You can also use shebang to specify the interperter:

#!/home/usr/bin/perl
# You perl code goes here

If you have shebang in your script, the lang specified in the configuration files and Pipen constructor will be ignored (but the one specified in process definition is not).

Use script from a file

You can also put the script into a file, and use it with a file:// prefix: script = "file:///a/b/c.pl"

Note

You may also use a script file with a relative path, which is relative to where process is defined. For example: a process with script = "file://./scripts/script.py" is defined in /a/b/pipeline.py, then the script file refers to /a/b/scripts/script.py

Hint

Indents are important in python, when you write your scripts, you don't have to worry about the indents in your first empty lines. For example, you don't have to do this:

class P1(Proc):
    lang = "python"
    script = """
import os
import re
def somefunc ():
    pass
"""

You can do this:

class P1(Proc):
    lang = "python"
    script = """
    import os
    import re
    def somefunc ():
        pass
    """

Only the first non-empty line is used to detect the indent for the whole script.

Debugging your script

If you need to debug your script, you just need to find the real running script, which is at: <pipeline-workdir>/<proc-name>/<job.index>/job.script. The template is rendered already in the file. You can debug it using the tool according to the language you used for the script.

Caching your results

Job results get automatically cached previous run is successful and input/output data are not changed, see caching.

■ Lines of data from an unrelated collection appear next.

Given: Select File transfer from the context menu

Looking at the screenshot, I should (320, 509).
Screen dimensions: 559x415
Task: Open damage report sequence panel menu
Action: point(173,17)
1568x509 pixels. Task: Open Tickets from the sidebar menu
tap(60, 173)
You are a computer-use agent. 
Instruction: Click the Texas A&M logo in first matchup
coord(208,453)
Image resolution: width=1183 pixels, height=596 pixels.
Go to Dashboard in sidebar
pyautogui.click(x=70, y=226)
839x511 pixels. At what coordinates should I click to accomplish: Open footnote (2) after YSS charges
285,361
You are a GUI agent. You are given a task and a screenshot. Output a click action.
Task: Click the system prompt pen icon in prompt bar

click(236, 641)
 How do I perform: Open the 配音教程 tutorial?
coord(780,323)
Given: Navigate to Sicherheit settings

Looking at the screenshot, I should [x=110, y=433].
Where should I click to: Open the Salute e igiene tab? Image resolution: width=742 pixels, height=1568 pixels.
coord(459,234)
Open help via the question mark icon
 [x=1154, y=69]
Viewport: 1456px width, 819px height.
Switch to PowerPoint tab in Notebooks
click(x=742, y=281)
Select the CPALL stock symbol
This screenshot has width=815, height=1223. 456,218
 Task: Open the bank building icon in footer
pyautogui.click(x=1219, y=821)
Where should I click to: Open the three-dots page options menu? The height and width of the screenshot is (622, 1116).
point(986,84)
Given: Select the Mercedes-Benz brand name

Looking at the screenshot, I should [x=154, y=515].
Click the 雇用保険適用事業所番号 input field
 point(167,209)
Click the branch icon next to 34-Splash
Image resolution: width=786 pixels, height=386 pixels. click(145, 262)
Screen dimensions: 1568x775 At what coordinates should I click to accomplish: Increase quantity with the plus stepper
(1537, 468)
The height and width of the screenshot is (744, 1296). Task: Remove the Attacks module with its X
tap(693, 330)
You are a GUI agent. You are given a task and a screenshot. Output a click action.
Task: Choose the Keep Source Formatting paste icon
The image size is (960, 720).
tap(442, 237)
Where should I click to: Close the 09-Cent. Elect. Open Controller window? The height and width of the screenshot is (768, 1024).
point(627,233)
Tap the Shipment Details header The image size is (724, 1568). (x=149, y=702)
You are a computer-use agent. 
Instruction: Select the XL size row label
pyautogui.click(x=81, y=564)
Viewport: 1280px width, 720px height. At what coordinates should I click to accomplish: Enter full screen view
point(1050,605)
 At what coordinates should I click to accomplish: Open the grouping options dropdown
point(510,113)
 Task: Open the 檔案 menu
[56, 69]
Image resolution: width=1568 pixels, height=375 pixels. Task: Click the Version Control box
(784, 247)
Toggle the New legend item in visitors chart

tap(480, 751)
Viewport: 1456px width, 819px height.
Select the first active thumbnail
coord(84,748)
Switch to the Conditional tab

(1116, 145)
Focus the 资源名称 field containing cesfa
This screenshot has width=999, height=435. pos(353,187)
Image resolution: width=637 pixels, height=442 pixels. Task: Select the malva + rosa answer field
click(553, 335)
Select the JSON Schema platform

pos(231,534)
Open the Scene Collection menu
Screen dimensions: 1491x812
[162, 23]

However, there are cases when you want to cache some results even when the job fails. For example, there is a very time-consuming chunk of code in your script that you don't want to run that part each time if it finishes once. In that case, you can save the intermediate results in a directory under <job.outdir>, where the directory is not specified in output. This keeps that directory untouched each time when the running data get purged if previous run fails.